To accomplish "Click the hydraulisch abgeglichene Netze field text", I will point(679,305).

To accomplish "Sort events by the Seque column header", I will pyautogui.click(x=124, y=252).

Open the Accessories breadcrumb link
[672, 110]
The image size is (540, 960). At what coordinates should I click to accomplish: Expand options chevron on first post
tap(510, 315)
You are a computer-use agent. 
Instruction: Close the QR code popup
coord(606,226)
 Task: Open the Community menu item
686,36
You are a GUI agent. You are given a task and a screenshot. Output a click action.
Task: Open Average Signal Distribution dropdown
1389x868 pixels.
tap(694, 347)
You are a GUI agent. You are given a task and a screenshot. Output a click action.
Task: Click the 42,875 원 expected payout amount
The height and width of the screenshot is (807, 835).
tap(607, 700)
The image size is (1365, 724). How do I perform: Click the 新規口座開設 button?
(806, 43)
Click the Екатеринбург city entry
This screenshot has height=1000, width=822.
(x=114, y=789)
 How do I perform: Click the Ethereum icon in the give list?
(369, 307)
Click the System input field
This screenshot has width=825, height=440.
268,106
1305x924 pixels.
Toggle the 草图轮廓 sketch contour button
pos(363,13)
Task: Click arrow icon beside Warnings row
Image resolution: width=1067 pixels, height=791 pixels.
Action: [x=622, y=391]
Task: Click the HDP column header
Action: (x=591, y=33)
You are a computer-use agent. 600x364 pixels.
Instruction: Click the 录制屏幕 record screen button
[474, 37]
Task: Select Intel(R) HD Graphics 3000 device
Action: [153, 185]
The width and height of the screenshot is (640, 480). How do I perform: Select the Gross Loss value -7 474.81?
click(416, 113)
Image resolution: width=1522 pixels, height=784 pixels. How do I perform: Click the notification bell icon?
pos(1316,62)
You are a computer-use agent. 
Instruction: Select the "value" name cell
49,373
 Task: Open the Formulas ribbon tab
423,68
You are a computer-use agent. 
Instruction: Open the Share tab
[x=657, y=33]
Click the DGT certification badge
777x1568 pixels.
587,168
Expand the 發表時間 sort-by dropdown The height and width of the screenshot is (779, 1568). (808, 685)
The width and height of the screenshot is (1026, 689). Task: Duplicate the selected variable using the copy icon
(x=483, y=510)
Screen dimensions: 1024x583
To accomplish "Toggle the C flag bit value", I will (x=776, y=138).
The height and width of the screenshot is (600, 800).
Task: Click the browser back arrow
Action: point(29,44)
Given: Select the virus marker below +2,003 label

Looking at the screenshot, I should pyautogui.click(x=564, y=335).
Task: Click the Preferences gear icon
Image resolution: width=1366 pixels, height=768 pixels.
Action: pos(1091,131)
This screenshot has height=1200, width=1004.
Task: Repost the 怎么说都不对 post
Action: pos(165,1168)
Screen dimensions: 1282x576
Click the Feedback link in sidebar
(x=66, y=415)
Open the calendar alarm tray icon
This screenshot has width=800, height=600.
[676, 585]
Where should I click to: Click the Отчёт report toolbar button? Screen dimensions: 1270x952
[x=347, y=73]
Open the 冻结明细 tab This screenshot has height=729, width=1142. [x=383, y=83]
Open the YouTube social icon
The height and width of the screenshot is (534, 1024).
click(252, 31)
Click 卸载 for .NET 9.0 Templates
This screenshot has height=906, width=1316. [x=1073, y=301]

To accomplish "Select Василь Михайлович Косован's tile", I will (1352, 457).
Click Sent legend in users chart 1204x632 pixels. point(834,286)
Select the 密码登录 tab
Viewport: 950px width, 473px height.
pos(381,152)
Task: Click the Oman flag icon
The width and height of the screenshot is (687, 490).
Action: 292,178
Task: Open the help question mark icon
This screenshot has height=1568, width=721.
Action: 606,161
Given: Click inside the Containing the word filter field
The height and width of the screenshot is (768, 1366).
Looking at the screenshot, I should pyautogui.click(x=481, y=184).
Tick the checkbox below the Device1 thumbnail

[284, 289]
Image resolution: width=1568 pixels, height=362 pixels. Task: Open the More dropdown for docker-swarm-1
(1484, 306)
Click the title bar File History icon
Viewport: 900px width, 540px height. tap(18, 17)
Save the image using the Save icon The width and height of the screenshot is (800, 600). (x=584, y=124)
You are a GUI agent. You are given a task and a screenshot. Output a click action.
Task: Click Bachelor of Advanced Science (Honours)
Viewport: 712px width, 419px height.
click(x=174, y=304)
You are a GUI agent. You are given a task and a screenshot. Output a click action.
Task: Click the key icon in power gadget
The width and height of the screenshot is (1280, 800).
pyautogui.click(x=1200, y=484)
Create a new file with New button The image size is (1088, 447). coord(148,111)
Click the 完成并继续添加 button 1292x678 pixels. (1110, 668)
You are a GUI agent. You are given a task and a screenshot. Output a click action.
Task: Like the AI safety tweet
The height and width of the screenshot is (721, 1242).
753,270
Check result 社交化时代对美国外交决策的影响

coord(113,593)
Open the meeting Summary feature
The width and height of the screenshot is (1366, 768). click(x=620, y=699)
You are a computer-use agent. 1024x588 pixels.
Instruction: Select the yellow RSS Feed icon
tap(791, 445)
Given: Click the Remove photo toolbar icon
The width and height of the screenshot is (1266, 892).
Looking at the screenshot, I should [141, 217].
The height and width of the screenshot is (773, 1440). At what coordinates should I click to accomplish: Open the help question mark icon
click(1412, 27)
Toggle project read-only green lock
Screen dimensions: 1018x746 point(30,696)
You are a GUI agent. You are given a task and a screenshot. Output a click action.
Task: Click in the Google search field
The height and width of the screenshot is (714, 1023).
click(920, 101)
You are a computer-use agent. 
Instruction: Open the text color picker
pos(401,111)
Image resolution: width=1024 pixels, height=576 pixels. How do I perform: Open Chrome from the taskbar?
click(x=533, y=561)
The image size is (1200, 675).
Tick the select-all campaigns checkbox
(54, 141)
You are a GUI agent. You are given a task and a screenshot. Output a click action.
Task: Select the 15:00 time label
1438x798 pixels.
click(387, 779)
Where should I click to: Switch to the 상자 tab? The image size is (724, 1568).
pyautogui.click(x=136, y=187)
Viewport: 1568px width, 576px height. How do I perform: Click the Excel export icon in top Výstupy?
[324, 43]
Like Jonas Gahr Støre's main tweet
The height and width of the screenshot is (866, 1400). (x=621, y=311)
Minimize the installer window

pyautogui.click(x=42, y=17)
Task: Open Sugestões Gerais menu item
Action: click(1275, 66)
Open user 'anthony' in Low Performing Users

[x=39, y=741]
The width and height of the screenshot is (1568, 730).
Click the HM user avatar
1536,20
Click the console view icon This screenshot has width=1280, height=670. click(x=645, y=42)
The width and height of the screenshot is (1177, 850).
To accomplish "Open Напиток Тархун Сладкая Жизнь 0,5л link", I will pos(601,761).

## EXERCISE
Set down the entries above again, word for word.

## THE COMPLETED TASK
To accomplish "Click the hydraulisch abgeglichene Netze field text", I will point(679,305).

To accomplish "Sort events by the Seque column header", I will pyautogui.click(x=124, y=252).

Open the Accessories breadcrumb link
[672, 110]
The image size is (540, 960). At what coordinates should I click to accomplish: Expand options chevron on first post
tap(510, 315)
You are a computer-use agent. 
Instruction: Close the QR code popup
coord(606,226)
 Task: Open the Community menu item
686,36
You are a GUI agent. You are given a task and a screenshot. Output a click action.
Task: Open Average Signal Distribution dropdown
1389x868 pixels.
tap(694, 347)
You are a GUI agent. You are given a task and a screenshot. Output a click action.
Task: Click the 42,875 원 expected payout amount
The height and width of the screenshot is (807, 835).
tap(607, 700)
The image size is (1365, 724). How do I perform: Click the 新規口座開設 button?
(806, 43)
Click the Екатеринбург city entry
This screenshot has height=1000, width=822.
(x=114, y=789)
 How do I perform: Click the Ethereum icon in the give list?
(369, 307)
Click the System input field
This screenshot has width=825, height=440.
268,106
1305x924 pixels.
Toggle the 草图轮廓 sketch contour button
pos(363,13)
Task: Click arrow icon beside Warnings row
Image resolution: width=1067 pixels, height=791 pixels.
Action: [x=622, y=391]
Task: Click the HDP column header
Action: (x=591, y=33)
You are a computer-use agent. 600x364 pixels.
Instruction: Click the 录制屏幕 record screen button
[474, 37]
Task: Select Intel(R) HD Graphics 3000 device
Action: [153, 185]
The width and height of the screenshot is (640, 480). How do I perform: Select the Gross Loss value -7 474.81?
click(416, 113)
Image resolution: width=1522 pixels, height=784 pixels. How do I perform: Click the notification bell icon?
pos(1316,62)
You are a computer-use agent. 
Instruction: Select the "value" name cell
49,373
 Task: Open the Formulas ribbon tab
423,68
You are a computer-use agent. 
Instruction: Open the Share tab
[x=657, y=33]
Click the DGT certification badge
777x1568 pixels.
587,168
Expand the 發表時間 sort-by dropdown The height and width of the screenshot is (779, 1568). (808, 685)
The width and height of the screenshot is (1026, 689). Task: Duplicate the selected variable using the copy icon
(x=483, y=510)
Screen dimensions: 1024x583
To accomplish "Toggle the C flag bit value", I will (x=776, y=138).
The height and width of the screenshot is (600, 800).
Task: Click the browser back arrow
Action: point(29,44)
Given: Select the virus marker below +2,003 label

Looking at the screenshot, I should pyautogui.click(x=564, y=335).
Task: Click the Preferences gear icon
Image resolution: width=1366 pixels, height=768 pixels.
Action: pos(1091,131)
This screenshot has height=1200, width=1004.
Task: Repost the 怎么说都不对 post
Action: pos(165,1168)
Screen dimensions: 1282x576
Click the Feedback link in sidebar
(x=66, y=415)
Open the calendar alarm tray icon
This screenshot has width=800, height=600.
[676, 585]
Where should I click to: Click the Отчёт report toolbar button? Screen dimensions: 1270x952
[x=347, y=73]
Open the 冻结明细 tab This screenshot has height=729, width=1142. [x=383, y=83]
Open the YouTube social icon
The height and width of the screenshot is (534, 1024).
click(252, 31)
Click 卸载 for .NET 9.0 Templates
This screenshot has height=906, width=1316. [x=1073, y=301]

To accomplish "Select Василь Михайлович Косован's tile", I will (1352, 457).
Click Sent legend in users chart 1204x632 pixels. point(834,286)
Select the 密码登录 tab
Viewport: 950px width, 473px height.
pos(381,152)
Task: Click the Oman flag icon
The width and height of the screenshot is (687, 490).
Action: 292,178
Task: Open the help question mark icon
This screenshot has height=1568, width=721.
Action: 606,161
Given: Click inside the Containing the word filter field
The height and width of the screenshot is (768, 1366).
Looking at the screenshot, I should pyautogui.click(x=481, y=184).
Tick the checkbox below the Device1 thumbnail

[284, 289]
Image resolution: width=1568 pixels, height=362 pixels. Task: Open the More dropdown for docker-swarm-1
(1484, 306)
Click the title bar File History icon
Viewport: 900px width, 540px height. tap(18, 17)
Save the image using the Save icon The width and height of the screenshot is (800, 600). (x=584, y=124)
You are a GUI agent. You are given a task and a screenshot. Output a click action.
Task: Click Bachelor of Advanced Science (Honours)
Viewport: 712px width, 419px height.
click(x=174, y=304)
You are a GUI agent. You are given a task and a screenshot. Output a click action.
Task: Click the key icon in power gadget
The width and height of the screenshot is (1280, 800).
pyautogui.click(x=1200, y=484)
Create a new file with New button The image size is (1088, 447). coord(148,111)
Click the 完成并继续添加 button 1292x678 pixels. (1110, 668)
You are a GUI agent. You are given a task and a screenshot. Output a click action.
Task: Like the AI safety tweet
The height and width of the screenshot is (721, 1242).
753,270
Check result 社交化时代对美国外交决策的影响

coord(113,593)
Open the meeting Summary feature
The width and height of the screenshot is (1366, 768). click(x=620, y=699)
You are a computer-use agent. 1024x588 pixels.
Instruction: Select the yellow RSS Feed icon
tap(791, 445)
Given: Click the Remove photo toolbar icon
The width and height of the screenshot is (1266, 892).
Looking at the screenshot, I should [141, 217].
The height and width of the screenshot is (773, 1440). At what coordinates should I click to accomplish: Open the help question mark icon
click(1412, 27)
Toggle project read-only green lock
Screen dimensions: 1018x746 point(30,696)
You are a GUI agent. You are given a task and a screenshot. Output a click action.
Task: Click in the Google search field
The height and width of the screenshot is (714, 1023).
click(920, 101)
You are a computer-use agent. 
Instruction: Open the text color picker
pos(401,111)
Image resolution: width=1024 pixels, height=576 pixels. How do I perform: Open Chrome from the taskbar?
click(x=533, y=561)
The image size is (1200, 675).
Tick the select-all campaigns checkbox
(54, 141)
You are a GUI agent. You are given a task and a screenshot. Output a click action.
Task: Select the 15:00 time label
1438x798 pixels.
click(387, 779)
Where should I click to: Switch to the 상자 tab? The image size is (724, 1568).
pyautogui.click(x=136, y=187)
Viewport: 1568px width, 576px height. How do I perform: Click the Excel export icon in top Výstupy?
[324, 43]
Like Jonas Gahr Støre's main tweet
The height and width of the screenshot is (866, 1400). (x=621, y=311)
Minimize the installer window

pyautogui.click(x=42, y=17)
Task: Open Sugestões Gerais menu item
Action: click(1275, 66)
Open user 'anthony' in Low Performing Users

[x=39, y=741]
The width and height of the screenshot is (1568, 730).
Click the HM user avatar
1536,20
Click the console view icon This screenshot has width=1280, height=670. click(x=645, y=42)
The width and height of the screenshot is (1177, 850).
To accomplish "Open Напиток Тархун Сладкая Жизнь 0,5л link", I will pos(601,761).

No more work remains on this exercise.